Ceuta y Melilla: el Congreso de EE.UU. se alinea con Marruecos
La resolución del Congreso de EE.UU. que califica Ceuta y Melilla de «territorio marroquí» ha roto el consenso tácito de Washington con España. La iniciativa, recogida por El Debate, pone en jaque el discurso del Ejecutivo y reabre un contencioso que nunca se cerró del todo.
El argumento más contundente es jurídico. El artículo 6 del Tratado del Atlántico Norte excluye a ambas ciudades de la defensa colectiva: limita el artículo 5 al territorio de los aliados en Europa y Norteamérica. Si Marruecos diera el paso, la OTAN no tendría por qué mover un dedo.
El precedente de Perejil (2002) lo demostró. La UE solo ofreció declaraciones, y quien resolvió fue Colin Powell a base de llamadas. La bandera española se arrió el 20 de julio. Washington, entonces y ahora, tiene la última palabra.
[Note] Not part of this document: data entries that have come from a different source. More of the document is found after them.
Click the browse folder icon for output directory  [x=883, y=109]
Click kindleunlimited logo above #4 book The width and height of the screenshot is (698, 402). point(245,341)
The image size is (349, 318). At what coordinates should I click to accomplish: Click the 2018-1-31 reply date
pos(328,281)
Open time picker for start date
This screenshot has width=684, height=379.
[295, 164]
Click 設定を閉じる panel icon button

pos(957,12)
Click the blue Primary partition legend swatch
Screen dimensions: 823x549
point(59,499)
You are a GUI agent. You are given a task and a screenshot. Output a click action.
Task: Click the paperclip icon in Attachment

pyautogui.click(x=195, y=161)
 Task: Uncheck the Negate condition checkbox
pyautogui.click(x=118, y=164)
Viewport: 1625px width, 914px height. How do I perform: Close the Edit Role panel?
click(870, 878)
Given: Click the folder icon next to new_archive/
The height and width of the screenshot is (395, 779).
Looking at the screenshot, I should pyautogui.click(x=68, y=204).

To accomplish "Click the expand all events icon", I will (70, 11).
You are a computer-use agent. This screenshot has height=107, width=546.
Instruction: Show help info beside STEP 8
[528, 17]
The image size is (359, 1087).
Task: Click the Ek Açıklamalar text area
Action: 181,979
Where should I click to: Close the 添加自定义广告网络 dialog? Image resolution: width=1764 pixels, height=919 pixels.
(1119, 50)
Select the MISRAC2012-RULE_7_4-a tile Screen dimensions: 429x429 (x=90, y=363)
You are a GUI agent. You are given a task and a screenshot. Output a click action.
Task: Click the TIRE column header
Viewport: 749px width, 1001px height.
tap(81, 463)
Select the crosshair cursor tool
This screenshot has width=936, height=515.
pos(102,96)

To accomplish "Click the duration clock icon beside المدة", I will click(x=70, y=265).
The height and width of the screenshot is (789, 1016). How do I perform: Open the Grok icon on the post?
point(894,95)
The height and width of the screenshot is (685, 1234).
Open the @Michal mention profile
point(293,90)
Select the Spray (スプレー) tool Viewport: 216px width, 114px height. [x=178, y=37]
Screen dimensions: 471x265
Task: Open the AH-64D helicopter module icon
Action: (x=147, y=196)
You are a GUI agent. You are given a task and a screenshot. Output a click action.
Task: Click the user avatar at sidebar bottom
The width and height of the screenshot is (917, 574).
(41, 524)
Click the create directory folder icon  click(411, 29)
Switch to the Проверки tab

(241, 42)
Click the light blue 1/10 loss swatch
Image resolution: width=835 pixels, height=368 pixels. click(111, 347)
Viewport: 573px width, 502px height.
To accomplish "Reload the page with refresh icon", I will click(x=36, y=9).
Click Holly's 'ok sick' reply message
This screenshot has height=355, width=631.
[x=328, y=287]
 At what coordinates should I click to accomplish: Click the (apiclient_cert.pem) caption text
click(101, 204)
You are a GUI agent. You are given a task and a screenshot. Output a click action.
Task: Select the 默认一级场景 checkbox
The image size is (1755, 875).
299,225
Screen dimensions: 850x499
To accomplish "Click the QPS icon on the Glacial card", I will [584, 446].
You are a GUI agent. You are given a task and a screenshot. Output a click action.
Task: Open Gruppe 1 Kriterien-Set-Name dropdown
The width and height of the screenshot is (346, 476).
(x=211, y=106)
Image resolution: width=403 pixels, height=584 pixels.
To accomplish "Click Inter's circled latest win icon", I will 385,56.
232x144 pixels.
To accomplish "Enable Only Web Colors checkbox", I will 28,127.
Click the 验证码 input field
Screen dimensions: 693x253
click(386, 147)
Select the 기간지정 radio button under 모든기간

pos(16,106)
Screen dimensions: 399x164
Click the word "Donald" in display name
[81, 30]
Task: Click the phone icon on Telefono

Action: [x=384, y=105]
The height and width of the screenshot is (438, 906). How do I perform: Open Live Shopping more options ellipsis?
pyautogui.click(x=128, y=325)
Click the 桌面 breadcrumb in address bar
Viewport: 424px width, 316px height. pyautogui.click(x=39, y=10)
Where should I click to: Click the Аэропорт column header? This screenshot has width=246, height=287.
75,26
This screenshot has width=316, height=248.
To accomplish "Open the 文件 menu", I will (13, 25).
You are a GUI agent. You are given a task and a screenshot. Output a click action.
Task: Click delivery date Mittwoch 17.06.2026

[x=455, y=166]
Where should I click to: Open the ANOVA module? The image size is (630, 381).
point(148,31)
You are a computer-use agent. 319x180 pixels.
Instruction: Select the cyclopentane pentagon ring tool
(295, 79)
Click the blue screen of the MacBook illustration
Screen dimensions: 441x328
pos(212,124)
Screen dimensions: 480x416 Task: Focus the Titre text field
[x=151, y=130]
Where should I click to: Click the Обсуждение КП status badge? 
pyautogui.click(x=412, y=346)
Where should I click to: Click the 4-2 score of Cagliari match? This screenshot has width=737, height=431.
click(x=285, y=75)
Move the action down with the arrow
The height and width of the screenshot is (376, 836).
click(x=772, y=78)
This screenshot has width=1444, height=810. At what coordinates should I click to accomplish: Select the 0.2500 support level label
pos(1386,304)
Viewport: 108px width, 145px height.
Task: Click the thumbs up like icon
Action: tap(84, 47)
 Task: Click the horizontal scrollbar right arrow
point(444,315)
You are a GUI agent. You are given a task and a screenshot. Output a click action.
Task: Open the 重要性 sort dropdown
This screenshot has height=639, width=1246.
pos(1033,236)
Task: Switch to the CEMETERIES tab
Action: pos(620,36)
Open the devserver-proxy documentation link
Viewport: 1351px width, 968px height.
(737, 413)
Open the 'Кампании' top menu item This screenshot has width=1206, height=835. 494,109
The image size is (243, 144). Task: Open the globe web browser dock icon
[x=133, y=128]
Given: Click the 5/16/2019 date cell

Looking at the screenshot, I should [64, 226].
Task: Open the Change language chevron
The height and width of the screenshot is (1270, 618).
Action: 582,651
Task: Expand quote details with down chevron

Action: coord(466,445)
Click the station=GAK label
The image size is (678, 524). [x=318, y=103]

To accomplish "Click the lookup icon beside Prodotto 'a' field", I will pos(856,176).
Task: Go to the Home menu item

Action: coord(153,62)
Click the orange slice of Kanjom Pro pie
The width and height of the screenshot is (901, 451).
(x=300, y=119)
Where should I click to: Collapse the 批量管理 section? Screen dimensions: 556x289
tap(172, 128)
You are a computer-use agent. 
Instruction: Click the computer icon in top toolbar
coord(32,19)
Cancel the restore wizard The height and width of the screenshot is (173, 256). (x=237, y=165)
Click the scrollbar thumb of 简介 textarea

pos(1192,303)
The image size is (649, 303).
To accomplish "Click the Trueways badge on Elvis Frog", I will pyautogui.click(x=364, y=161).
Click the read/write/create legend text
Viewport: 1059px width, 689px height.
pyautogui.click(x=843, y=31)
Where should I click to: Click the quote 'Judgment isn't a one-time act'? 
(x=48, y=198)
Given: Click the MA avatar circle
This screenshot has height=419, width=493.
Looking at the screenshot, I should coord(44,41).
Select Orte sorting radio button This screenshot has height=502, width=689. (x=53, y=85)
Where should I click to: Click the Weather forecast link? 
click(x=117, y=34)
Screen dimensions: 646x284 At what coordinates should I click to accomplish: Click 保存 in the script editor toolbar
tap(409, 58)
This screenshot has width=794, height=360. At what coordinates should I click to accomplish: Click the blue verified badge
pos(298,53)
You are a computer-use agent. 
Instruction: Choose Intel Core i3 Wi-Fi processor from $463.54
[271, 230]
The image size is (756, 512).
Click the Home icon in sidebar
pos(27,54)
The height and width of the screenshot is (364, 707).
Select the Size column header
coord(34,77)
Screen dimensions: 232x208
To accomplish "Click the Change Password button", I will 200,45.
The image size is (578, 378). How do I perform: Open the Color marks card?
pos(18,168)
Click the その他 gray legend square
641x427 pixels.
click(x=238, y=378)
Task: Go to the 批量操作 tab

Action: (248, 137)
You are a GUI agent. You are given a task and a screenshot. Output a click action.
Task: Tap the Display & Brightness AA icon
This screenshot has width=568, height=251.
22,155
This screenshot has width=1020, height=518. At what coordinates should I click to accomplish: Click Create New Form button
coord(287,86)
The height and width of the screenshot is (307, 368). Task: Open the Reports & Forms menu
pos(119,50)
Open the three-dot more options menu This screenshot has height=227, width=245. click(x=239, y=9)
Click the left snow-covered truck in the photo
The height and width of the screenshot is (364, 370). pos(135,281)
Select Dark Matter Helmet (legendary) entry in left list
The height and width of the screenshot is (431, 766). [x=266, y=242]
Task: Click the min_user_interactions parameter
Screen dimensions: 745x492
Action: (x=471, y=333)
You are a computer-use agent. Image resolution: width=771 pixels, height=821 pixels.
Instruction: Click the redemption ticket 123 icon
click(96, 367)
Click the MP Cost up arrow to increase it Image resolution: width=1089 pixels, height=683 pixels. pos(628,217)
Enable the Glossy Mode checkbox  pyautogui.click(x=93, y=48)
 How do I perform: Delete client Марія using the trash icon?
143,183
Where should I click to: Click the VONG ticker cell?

En el plano político, el episodio se lee como un «triunfo de Sánchez» para unos, y para otros como el resultado de vender humo: Marruecos es productor de litio, socio de EE.UU. e Israel, y pieza clave en el control del Mediterráneo. La disputa ya no va de historia; va de recursos y rutas marítimas.
Mientras el Gobierno repite que la UE está con España, el artículo 6 dice justo lo contrario: la garantía real es la OTAN, y la OTAN no llega a Ceuta ni a Melilla. Ese es el dato que descoloca.